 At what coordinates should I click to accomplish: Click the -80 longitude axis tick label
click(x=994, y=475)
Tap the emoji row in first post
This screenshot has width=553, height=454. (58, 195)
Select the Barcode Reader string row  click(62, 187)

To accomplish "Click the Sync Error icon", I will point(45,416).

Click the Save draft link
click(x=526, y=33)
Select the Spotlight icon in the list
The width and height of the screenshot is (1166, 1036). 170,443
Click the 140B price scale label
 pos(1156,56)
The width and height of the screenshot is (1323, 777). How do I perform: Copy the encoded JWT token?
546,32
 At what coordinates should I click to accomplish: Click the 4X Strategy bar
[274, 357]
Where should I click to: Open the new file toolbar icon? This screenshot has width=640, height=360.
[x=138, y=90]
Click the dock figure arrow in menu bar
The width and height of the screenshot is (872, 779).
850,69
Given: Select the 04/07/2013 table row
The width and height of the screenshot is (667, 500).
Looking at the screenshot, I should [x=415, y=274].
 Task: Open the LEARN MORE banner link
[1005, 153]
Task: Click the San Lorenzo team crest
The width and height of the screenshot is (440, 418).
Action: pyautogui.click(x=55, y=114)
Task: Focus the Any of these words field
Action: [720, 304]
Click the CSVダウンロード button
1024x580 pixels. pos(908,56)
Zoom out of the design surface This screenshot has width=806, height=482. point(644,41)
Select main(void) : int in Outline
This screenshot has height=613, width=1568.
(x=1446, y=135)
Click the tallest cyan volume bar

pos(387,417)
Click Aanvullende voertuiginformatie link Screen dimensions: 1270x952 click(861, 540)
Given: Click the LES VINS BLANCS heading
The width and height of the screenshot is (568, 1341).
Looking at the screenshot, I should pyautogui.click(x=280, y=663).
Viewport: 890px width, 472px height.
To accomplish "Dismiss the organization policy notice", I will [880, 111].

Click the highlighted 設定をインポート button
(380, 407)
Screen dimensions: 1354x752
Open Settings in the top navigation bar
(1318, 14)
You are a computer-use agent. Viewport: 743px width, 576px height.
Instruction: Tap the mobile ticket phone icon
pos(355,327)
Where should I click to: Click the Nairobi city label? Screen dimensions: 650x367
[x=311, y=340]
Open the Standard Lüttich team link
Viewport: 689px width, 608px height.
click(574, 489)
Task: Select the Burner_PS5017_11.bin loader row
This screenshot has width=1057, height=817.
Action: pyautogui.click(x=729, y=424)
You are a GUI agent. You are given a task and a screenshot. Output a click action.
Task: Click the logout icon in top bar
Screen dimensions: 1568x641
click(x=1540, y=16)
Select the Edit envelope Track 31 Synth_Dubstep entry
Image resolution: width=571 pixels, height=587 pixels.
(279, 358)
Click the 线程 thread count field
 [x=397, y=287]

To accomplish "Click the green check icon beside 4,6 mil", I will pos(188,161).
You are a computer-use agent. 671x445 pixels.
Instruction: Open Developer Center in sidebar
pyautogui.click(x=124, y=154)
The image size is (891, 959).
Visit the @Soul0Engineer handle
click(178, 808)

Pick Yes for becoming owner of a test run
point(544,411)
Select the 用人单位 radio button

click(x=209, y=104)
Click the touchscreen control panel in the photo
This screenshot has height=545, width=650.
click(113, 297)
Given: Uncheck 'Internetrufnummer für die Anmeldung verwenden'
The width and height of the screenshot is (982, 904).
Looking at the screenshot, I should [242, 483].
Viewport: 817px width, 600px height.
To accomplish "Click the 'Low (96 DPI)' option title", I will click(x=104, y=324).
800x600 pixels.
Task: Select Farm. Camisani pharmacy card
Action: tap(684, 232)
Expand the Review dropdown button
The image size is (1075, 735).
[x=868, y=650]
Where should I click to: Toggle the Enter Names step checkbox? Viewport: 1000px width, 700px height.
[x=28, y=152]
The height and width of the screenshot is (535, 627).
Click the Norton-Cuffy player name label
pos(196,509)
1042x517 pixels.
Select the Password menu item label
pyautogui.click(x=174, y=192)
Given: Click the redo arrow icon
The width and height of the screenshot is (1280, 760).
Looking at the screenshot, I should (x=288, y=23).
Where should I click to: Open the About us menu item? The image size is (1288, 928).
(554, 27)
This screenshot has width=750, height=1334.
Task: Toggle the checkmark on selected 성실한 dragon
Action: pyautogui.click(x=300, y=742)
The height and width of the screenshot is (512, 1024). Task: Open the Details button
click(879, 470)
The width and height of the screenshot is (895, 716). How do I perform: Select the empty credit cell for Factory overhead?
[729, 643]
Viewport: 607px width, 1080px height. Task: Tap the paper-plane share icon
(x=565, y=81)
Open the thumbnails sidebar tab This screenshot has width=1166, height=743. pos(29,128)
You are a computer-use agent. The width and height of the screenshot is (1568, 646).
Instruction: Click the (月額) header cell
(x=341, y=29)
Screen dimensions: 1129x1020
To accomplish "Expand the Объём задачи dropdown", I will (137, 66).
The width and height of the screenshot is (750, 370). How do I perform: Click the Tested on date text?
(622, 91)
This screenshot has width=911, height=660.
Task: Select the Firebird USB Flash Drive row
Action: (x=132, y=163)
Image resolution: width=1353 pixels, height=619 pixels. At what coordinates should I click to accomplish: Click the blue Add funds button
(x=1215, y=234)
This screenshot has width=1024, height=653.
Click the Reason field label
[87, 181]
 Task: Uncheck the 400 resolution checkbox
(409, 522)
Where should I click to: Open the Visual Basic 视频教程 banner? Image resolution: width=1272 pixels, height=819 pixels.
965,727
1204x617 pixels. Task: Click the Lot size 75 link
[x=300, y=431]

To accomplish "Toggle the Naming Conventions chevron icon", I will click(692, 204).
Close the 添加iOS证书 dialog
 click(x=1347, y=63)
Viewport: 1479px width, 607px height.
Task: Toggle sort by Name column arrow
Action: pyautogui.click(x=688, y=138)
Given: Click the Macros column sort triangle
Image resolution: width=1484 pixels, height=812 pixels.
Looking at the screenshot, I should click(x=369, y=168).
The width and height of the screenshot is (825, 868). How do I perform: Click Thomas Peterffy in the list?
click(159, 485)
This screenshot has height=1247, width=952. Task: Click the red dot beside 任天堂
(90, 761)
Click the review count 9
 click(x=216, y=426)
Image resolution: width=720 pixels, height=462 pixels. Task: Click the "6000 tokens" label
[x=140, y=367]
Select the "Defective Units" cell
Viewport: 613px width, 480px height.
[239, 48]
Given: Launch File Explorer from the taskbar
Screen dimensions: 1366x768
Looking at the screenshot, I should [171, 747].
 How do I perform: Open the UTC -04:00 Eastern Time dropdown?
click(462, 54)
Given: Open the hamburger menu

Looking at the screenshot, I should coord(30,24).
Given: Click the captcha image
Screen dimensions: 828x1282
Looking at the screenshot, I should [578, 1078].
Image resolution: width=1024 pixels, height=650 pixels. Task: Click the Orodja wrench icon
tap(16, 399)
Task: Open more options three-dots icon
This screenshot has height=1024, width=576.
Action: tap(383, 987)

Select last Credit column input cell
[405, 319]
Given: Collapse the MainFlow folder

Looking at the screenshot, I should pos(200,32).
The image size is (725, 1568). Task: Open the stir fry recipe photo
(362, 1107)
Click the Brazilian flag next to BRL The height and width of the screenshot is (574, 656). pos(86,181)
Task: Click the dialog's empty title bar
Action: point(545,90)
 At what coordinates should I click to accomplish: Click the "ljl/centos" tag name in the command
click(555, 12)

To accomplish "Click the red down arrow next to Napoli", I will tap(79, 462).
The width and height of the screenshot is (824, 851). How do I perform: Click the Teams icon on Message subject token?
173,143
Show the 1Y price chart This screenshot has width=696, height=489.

════════════════

PROBLEM DETAILS
Restate the listing exactly, starting at its first line and ending at the line where "Viewport: 890px width, 472px height." occurs; include both and no other lines.

RESULT OF THE EXERCISE
 At what coordinates should I click to accomplish: Click the -80 longitude axis tick label
click(x=994, y=475)
Tap the emoji row in first post
This screenshot has width=553, height=454. (58, 195)
Select the Barcode Reader string row  click(62, 187)

To accomplish "Click the Sync Error icon", I will point(45,416).

Click the Save draft link
click(x=526, y=33)
Select the Spotlight icon in the list
The width and height of the screenshot is (1166, 1036). 170,443
Click the 140B price scale label
 pos(1156,56)
The width and height of the screenshot is (1323, 777). How do I perform: Copy the encoded JWT token?
546,32
 At what coordinates should I click to accomplish: Click the 4X Strategy bar
[274, 357]
Where should I click to: Open the new file toolbar icon? This screenshot has width=640, height=360.
[x=138, y=90]
Click the dock figure arrow in menu bar
The width and height of the screenshot is (872, 779).
850,69
Given: Select the 04/07/2013 table row
The width and height of the screenshot is (667, 500).
Looking at the screenshot, I should [x=415, y=274].
 Task: Open the LEARN MORE banner link
[1005, 153]
Task: Click the San Lorenzo team crest
The width and height of the screenshot is (440, 418).
Action: pyautogui.click(x=55, y=114)
Task: Focus the Any of these words field
Action: [720, 304]
Click the CSVダウンロード button
1024x580 pixels. pos(908,56)
Zoom out of the design surface This screenshot has width=806, height=482. point(644,41)
Select main(void) : int in Outline
This screenshot has height=613, width=1568.
(x=1446, y=135)
Click the tallest cyan volume bar

pos(387,417)
Click Aanvullende voertuiginformatie link Screen dimensions: 1270x952 click(861, 540)
Given: Click the LES VINS BLANCS heading
The width and height of the screenshot is (568, 1341).
Looking at the screenshot, I should pyautogui.click(x=280, y=663).
Viewport: 890px width, 472px height.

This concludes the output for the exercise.